The Sanders-Warren dispute about how to pay for Medicare-for-all, explained
People's Policy Project is Matt Breunig :beli:

And nothing in that Yglesias piece contradicts what I've been. Bernie is proposing (at least we have to infer, because he has yet to put out a financing plan) a flat tax on employees whereas Warren is proposing a flat head tax on employers. I don't believe Bernie's approach is indefensible, I've previously stated there can be strong benefits to reorienting the public perception of taxes as a bad thing we have to give to the government into the price we all willingly pay to live in a healthy society. And there is an argument to be had that a payroll tax that incentives low-wage hiring but disincentivizes wage increases is preferable to a flat head tax that incentivizes wage increases but disincentivizes low-wage hiring, but instead, we've been dragged into this dumbass Republican economics side argument about how Elizabeth Warren is an evil neoliberal shill trying to punish low-wage workers because she's taxing their employers. :upsetfavre:

That's not to mention the bizarre confusion about introducing legislation in week one vs passing legislation in week one. I don't think it's bad faith, just heavily biased opinionating while passing off conclusions as fact. But the constant accusation of opponents with real critiques of being bad faith just makes it hard to stomach. I've seen MR, TYT, Michael Brooks, Krystal Ball and Kyle Kulinsky all attacked for being biased in a pretty clear conflation of their various critiques (best part being that with the exception of Kulinsky, I'm certain I've heard every other show's hosts put Warren as the second best option). I'm kinda surprised Ben Dixon hasn't caught any strays, he's been drawing clear differences too and waving his Bernie support proudly.
There's no confusion here. Bernie's response to Liz's transition plan was to say he's going to push for his M4A bill to be introduced. Everyone operating in reality knows this will not be passed, so we're debating what exactly are the merits of introducing a doomed, DOA bill.
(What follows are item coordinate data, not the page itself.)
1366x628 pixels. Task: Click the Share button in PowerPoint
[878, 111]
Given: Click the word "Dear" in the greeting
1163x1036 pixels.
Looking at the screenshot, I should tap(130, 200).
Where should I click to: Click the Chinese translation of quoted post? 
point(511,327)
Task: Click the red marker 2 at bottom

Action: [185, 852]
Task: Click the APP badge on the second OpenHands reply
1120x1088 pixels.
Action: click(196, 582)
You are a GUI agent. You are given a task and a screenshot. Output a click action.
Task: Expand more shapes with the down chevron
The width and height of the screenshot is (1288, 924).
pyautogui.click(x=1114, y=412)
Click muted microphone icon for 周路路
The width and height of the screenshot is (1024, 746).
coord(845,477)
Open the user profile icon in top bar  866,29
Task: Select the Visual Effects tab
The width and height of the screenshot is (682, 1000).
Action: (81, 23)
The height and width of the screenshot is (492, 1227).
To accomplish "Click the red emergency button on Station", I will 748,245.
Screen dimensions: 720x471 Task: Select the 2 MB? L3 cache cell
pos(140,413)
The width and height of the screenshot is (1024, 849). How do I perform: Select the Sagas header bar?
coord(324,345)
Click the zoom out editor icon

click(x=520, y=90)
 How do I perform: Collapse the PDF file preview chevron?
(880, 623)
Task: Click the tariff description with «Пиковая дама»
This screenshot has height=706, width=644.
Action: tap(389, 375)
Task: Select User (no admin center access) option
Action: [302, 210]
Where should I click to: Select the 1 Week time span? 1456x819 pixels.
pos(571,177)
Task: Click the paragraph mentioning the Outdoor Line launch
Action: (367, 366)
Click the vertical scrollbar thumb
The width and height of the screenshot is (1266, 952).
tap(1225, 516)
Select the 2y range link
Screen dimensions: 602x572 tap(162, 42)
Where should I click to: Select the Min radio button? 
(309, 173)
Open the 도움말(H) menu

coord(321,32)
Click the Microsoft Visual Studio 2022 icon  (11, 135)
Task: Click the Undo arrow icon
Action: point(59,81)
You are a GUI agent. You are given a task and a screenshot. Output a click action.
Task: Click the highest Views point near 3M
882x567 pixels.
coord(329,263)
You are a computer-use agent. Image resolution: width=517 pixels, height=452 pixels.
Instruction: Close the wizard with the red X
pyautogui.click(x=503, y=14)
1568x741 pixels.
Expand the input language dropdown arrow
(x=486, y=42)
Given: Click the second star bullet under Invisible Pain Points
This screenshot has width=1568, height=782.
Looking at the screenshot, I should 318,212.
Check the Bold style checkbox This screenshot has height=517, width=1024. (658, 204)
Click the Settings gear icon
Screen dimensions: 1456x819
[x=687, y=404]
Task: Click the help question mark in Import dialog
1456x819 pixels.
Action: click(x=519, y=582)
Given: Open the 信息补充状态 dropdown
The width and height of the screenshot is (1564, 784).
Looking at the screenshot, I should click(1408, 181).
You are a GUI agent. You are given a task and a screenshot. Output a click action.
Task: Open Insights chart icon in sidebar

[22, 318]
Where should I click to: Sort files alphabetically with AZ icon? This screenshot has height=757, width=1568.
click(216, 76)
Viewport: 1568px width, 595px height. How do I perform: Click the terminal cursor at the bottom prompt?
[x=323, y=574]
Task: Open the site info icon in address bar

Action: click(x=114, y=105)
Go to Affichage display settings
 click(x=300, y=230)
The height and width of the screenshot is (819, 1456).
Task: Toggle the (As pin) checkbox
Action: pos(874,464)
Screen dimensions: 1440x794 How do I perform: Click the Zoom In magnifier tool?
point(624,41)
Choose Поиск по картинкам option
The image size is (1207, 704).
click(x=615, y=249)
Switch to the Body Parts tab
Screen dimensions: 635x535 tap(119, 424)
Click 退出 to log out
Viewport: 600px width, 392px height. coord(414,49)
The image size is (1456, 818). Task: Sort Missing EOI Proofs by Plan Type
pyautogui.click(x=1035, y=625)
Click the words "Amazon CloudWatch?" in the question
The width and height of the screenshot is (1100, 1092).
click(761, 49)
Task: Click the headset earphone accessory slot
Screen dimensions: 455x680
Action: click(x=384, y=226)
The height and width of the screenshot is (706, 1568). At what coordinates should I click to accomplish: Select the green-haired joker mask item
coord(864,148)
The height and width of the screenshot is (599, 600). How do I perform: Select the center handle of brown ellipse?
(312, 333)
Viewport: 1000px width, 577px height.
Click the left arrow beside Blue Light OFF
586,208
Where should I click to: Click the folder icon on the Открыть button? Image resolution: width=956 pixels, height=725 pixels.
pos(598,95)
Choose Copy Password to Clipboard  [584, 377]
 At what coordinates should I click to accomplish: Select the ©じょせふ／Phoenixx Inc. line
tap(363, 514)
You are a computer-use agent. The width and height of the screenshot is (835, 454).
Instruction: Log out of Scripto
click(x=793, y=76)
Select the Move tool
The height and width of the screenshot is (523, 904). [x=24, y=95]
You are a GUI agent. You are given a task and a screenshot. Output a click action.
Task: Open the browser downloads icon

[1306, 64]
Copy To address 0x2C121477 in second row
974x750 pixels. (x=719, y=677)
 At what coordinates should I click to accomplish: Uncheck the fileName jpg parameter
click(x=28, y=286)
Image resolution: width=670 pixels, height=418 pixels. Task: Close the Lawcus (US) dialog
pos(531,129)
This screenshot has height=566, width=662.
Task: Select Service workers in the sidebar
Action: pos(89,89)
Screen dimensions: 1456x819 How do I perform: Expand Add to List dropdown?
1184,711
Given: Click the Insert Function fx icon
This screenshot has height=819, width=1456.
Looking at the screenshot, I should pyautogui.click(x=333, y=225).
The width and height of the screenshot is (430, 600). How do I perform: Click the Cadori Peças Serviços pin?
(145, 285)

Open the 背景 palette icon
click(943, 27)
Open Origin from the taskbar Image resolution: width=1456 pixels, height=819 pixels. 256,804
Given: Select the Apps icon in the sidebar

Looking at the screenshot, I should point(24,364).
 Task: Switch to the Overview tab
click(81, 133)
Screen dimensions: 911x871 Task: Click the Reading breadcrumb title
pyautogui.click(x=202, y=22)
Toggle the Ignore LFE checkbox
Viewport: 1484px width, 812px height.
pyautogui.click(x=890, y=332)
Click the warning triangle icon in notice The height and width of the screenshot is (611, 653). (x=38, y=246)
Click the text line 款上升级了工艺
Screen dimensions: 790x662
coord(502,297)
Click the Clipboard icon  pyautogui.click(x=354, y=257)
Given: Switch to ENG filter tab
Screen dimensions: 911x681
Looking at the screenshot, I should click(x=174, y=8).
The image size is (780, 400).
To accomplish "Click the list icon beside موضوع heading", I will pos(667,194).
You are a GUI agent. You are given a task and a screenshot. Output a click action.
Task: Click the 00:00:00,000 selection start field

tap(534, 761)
Dixon hasn't caught any strays because he has been offering well thought out, reasonable critiques of Warren. Same with Cenk. Same with Emma Vigeland. Same with Ryan Grim. All these people are for Bernie over Warren, and I value their takes and even agree with a lot of them. Ball, Brooks, Kulinsky, Day, Breunig and their ilk have not been offering good-faith critiques of Warren. They've been offering up hacky bullshyt, so they get called out as such.